Dieser Eine, …..der Nachkomme Davids, …..ist Jesus Christus! Johannes träumt von ihm als einem Löwen. Ein bizarres Traumbild für Jesus, aber ich denke, es soll das Majestätische Jesu unterstreichen: so wie der Löwe der König der Tiere ist, so ist Jesus der Christus, der Retter, der Heiland für uns Menschen. Ihm ist alles Leben in seiner ganzen Tiefe und Fülle zugänglich. Auch unser kleines, unbedeutendes, eigenes Leben; von Krankheit gebeutelt, verzagt und verzweifelt, um Hoffnung und Genesung ringend; jedes Leben aus Gottes großem Buch ist ihm offenbar. Er hält die Schlüssel zu diesem Buch Gottes in seiner Hand, wir brauchen uns um die Öffnung dieses Buches, um sein Verstehen nicht zu mühen. Wir dürfen bescheiden sein, demütig und das Öffnen des großen Lebensbuches getrost Jesus überlassen.

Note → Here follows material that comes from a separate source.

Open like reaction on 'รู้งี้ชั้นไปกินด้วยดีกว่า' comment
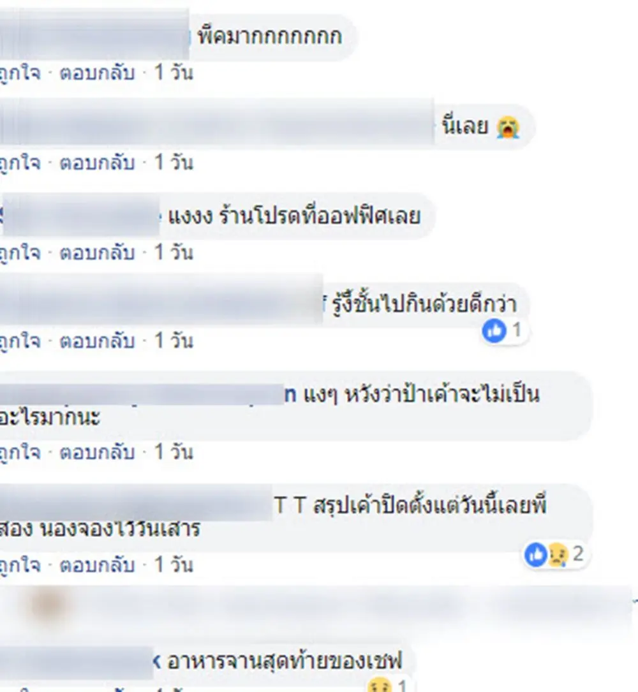 pyautogui.click(x=494, y=330)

Unser Wirtschaften muss bescheidener werden, unser ökologischer Fußabdruck muss kleiner werden, damit diese von uns und Gott geliebte Erde eine Zukunft hat. Ich träume genau wie Johannes von einer Welt, von einer Menschheit, die im Einklang mit Gottes Geboten lebt. Die die Kreisläufe der Natur respektiert und nur nachhaltig und sorgsam in diese Kreisläufe eingreift, ohne sie zu zerstören. Johannes hat dieser Traum Mut gemacht; er weiß jetzt: auch wenn er selbst die Welt und ihre Ungerechtigkeiten nie bis ins Letzte entschlüsseln wird, auch wenn er nicht weiß, was für ein Ende es mit ihm und seiner Verbannung nehmen wird, eins weiß er: Jesus ist der Schlüssel zum Leben!

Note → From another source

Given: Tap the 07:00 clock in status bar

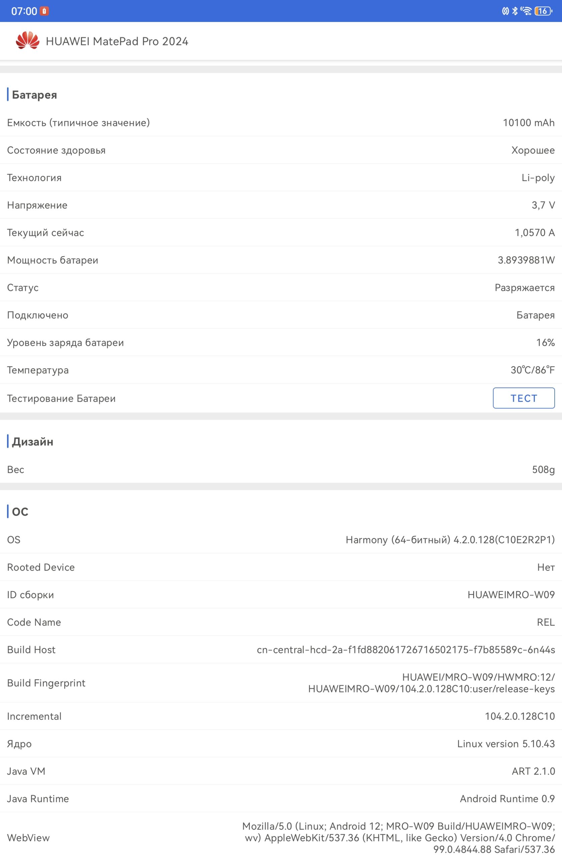Looking at the screenshot, I should click(x=24, y=11).
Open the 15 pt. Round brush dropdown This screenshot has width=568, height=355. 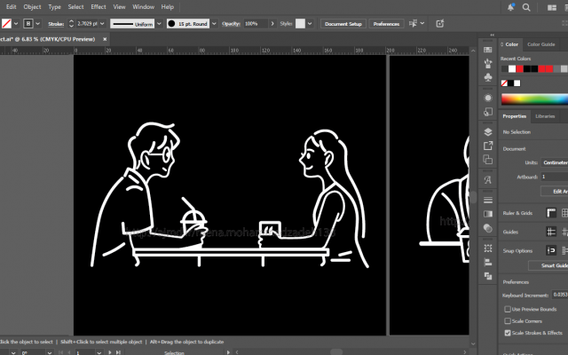(214, 24)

Das tröstet ihn, das nährt seinen Glauben in schwieriger Zeit, das gibt Kraft so manche Herausforderung und unvorhergesehene Widrigkeit des Schicksals anzunehmen.
Liebe Gemeinde,
Vielleicht fühlt sich Ihr „stay at home“ auch wie eine Verbannung an. Vielleicht haben Sie Angehörige im Pflegeheim, verbannt aus der Fülle des Lebens, denn Sie können sie z.Zt. nicht besuchen. Vielleicht zweifeln Sie, was werden soll aus unserer Welt, wie wir die Wirtschaftskrise meistern sollen und wohin das alles noch führen soll?! Ohnmächtig stehe ich vor dem, was mit unsrer Welt los ist z.Zt. und fasse es nicht! Doch auch für mich, für Sie, für uns alle uns gilt dieser Satz: Jesus ist der Schlüssel zum Leben!
Das lässt mich zurücktreten, gibt Abstand, rückt die Perspektive zurecht, lässt mich durchatmen und ein Stück Demut neu finden. Und dann habe ich die Chance es zu erleben: Trost weitet mein Herz und wärmt mein Gemüt: ein neuer Tag kann beginnen.